Intanto sarà un emendamento al disegno di legge per il mercato e la concorrenza a sancire la scadenza delle concessioni in atto, mentre un disegno di legge delega impegna il Governo, entro sei mesi, ad adottare uno o più decreti legislativi per semplificare la nuova disciplina, al fine, si legge nel testo, di «assicurare un più razionale e sostenibile utilizzo del demanio marittimo, favorirne la pubblica fruizione e promuovere, in coerenza con la normativa europea, un maggiore dinamismo concorrenziale nel settore».

Fissati, però, i paletti decisivi. L’intendimento di palazzo Chigi è quello – grazie alle gare e al nuovo regime di concorrenza – di migliorare i servizi offerti e contrastare il «caro ombrellone». Tra i «principi e i criteri direttivi» individuati dal Governo ci sono «l’adeguato equilibrio tra le aree demaniali in concessione e le aree libere o libere attrezzate», nonché «la costante presenza» di varchi specifici che consentano il «libero e gratuito» accesso al mare, con tanto di sanzioni per chi non rispetta le regole. Le gare saranno indette «nel rispetto dei principi di imparzialità, non discriminazione, parità di trattamento, massima partecipazione, trasparenza e adeguata pubblicità, da avviare con adeguato anticipo rispetto alla loro scadenza».

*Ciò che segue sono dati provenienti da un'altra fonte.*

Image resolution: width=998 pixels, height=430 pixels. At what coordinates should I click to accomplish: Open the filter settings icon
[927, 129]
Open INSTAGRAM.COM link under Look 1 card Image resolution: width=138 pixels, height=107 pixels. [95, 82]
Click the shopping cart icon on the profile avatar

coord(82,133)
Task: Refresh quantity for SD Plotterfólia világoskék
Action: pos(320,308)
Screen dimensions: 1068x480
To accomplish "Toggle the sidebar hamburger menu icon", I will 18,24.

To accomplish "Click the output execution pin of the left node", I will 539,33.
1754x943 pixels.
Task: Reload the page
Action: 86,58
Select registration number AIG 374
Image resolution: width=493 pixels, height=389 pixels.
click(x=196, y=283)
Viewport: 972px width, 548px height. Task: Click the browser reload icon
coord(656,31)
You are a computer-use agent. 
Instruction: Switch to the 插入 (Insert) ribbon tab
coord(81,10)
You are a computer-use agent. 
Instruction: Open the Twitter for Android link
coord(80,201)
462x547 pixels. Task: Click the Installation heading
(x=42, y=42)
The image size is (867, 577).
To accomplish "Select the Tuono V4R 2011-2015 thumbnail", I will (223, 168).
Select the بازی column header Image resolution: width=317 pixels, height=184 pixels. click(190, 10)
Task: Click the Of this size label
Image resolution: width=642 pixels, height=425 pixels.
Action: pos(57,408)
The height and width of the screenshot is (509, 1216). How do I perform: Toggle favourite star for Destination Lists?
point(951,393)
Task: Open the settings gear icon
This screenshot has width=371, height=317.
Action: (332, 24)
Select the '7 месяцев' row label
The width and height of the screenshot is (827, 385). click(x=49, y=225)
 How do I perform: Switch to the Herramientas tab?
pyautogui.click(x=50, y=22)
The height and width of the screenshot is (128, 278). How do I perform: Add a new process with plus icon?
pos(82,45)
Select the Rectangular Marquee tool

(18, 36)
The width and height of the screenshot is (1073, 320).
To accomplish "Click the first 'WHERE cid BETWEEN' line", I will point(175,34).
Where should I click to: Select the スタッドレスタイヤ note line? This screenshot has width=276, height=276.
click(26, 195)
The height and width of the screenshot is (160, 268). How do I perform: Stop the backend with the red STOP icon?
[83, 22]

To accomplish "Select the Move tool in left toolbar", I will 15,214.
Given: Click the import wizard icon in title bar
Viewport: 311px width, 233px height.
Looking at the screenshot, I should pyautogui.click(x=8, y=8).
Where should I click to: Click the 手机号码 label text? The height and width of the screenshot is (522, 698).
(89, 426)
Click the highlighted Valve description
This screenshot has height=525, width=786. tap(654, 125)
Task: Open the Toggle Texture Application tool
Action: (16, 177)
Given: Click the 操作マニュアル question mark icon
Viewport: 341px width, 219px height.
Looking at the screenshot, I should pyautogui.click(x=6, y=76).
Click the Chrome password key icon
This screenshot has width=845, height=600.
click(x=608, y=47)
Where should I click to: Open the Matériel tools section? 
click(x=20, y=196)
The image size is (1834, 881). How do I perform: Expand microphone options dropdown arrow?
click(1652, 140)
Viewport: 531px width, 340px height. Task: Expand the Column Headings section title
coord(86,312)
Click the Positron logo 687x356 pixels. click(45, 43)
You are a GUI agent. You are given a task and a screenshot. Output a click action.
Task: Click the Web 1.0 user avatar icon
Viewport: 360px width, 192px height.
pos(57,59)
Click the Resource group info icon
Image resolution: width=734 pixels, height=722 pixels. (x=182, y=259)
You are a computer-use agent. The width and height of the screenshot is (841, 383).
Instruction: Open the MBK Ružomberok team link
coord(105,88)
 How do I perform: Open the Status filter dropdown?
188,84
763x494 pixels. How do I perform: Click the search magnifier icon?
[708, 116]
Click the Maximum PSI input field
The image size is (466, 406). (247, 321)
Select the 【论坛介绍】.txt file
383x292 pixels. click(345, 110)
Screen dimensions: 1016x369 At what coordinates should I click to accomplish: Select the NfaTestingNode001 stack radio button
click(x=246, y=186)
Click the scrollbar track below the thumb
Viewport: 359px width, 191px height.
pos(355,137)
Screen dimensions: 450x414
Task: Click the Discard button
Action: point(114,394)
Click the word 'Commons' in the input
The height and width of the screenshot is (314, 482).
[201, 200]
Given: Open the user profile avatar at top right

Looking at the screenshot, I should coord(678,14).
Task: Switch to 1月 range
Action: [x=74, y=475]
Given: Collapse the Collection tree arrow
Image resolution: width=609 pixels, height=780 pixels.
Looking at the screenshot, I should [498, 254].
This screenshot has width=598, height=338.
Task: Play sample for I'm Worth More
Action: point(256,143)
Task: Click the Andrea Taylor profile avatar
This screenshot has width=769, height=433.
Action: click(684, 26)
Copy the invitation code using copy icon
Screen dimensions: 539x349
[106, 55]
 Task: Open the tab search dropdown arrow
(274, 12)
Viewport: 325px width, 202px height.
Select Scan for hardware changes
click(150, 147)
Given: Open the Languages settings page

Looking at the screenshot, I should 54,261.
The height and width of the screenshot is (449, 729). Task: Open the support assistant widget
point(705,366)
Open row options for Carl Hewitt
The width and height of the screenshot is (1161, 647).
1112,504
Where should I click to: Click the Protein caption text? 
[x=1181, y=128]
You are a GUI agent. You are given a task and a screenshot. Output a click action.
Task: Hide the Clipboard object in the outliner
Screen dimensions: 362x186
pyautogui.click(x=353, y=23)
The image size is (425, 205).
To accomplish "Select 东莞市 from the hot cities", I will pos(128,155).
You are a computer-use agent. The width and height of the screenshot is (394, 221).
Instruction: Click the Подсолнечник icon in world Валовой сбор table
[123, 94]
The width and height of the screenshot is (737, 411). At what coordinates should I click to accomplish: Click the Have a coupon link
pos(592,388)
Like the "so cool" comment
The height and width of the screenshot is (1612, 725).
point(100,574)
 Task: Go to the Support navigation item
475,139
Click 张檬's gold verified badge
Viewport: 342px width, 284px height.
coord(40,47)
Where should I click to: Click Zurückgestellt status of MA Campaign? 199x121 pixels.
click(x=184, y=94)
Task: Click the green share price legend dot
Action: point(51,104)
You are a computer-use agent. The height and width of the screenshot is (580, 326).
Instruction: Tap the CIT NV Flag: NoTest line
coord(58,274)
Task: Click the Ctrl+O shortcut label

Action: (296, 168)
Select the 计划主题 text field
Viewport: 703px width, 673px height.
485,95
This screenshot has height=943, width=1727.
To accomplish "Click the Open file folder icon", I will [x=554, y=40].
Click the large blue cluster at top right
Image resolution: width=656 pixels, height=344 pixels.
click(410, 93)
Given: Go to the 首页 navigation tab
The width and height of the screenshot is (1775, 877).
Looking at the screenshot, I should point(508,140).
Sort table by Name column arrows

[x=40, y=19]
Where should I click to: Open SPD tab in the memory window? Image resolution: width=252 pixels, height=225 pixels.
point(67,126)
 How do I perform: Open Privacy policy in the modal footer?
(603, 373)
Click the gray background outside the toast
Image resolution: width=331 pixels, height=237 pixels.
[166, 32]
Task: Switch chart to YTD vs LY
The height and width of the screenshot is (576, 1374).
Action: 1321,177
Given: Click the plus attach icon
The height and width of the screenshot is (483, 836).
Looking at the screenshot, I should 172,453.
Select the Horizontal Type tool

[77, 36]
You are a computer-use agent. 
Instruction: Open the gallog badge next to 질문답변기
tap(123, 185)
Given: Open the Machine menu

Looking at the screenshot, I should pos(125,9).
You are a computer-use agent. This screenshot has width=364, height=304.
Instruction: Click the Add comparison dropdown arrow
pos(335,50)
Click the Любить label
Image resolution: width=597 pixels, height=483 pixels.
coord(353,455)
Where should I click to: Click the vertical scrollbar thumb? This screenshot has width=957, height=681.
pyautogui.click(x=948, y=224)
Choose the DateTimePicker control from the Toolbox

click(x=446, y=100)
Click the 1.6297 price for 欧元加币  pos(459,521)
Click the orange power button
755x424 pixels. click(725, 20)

Non solo. Prevista anche «un’adeguata considerazione degli investimenti» fatti e «della professionalità acquisita», ferma restando, però, la necessità di «non precludere l’accesso al settore di nuovi operatori». L’idea è quella di favorire «la massima partecipazione» delle piccole e microimprese,  tenendo conto per la scelta del concessionario delle «qualità e delle condizioni del servizio offerto agli utenti». Saranno le migliorie previste e «l’adeguato rapporto tra tariffe proposte e qualità del servizio», insomma a fare la differenza. Previste poi, specifiche tutele per chi negli ultimi anni ha utilizzato la concessione «quale prevalente fonte di reddito per sé e per il proprio nucleo familiare», e una «clausola sociale» che mira a promuovere la stabilità occupazionale del personale impiegato nell’attività del concessionario uscente. «Divieto espresso» di fare proroghe o rinnovi anche automatici, mentre la durata della concessione sarà calibrata su un periodo non superiore a quanto strettamente necessario per garantire l’ammortamento e l’equa remunerazione degli investimenti autorizzati. Possibile anche la previsione di un indennizzo da riconoscere al concessionario uscente e a carico del subentrante, in caso di mancato ammortamento degli investimenti realizzati mentre andrà definito un numero massimo di licenze di cui può essere titolare, in via diretta o indiretta, uno stesso concessionario.